=== Section Start ===

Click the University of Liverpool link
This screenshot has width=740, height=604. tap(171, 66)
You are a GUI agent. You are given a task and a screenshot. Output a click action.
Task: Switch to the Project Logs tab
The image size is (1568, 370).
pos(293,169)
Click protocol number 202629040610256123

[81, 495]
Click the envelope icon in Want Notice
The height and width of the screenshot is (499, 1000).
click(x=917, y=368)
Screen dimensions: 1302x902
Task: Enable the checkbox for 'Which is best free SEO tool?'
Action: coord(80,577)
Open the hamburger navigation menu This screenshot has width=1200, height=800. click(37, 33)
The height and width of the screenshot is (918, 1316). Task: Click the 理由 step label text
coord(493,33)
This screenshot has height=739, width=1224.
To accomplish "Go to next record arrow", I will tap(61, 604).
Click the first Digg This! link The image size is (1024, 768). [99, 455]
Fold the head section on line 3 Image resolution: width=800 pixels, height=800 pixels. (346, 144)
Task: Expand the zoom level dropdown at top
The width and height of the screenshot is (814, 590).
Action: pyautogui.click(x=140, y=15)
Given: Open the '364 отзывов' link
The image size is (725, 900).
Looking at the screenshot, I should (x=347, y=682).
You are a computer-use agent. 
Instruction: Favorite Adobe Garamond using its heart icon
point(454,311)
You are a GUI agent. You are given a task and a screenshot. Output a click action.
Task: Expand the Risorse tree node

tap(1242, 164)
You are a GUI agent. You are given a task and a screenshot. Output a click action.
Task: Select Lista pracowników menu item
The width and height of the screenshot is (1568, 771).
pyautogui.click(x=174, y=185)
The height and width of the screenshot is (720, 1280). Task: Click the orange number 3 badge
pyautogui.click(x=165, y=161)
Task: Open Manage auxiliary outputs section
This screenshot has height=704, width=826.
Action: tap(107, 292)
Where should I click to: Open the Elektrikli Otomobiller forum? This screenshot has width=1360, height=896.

=== Section End ===

What the task requires:
The expected response is the entire listing, repeated word for word.

Task solution:
Click the University of Liverpool link
This screenshot has width=740, height=604. tap(171, 66)
You are a GUI agent. You are given a task and a screenshot. Output a click action.
Task: Switch to the Project Logs tab
The image size is (1568, 370).
pos(293,169)
Click protocol number 202629040610256123

[81, 495]
Click the envelope icon in Want Notice
The height and width of the screenshot is (499, 1000).
click(x=917, y=368)
Screen dimensions: 1302x902
Task: Enable the checkbox for 'Which is best free SEO tool?'
Action: coord(80,577)
Open the hamburger navigation menu This screenshot has width=1200, height=800. click(37, 33)
The height and width of the screenshot is (918, 1316). Task: Click the 理由 step label text
coord(493,33)
This screenshot has height=739, width=1224.
To accomplish "Go to next record arrow", I will tap(61, 604).
Click the first Digg This! link The image size is (1024, 768). [99, 455]
Fold the head section on line 3 Image resolution: width=800 pixels, height=800 pixels. (346, 144)
Task: Expand the zoom level dropdown at top
The width and height of the screenshot is (814, 590).
Action: pyautogui.click(x=140, y=15)
Given: Open the '364 отзывов' link
The image size is (725, 900).
Looking at the screenshot, I should (x=347, y=682).
You are a computer-use agent. 
Instruction: Favorite Adobe Garamond using its heart icon
point(454,311)
You are a GUI agent. You are given a task and a screenshot. Output a click action.
Task: Expand the Risorse tree node

tap(1242, 164)
You are a GUI agent. You are given a task and a screenshot. Output a click action.
Task: Select Lista pracowników menu item
The width and height of the screenshot is (1568, 771).
pyautogui.click(x=174, y=185)
The height and width of the screenshot is (720, 1280). Task: Click the orange number 3 badge
pyautogui.click(x=165, y=161)
Task: Open Manage auxiliary outputs section
This screenshot has height=704, width=826.
Action: tap(107, 292)
Where should I click to: Open the Elektrikli Otomobiller forum? This screenshot has width=1360, height=896.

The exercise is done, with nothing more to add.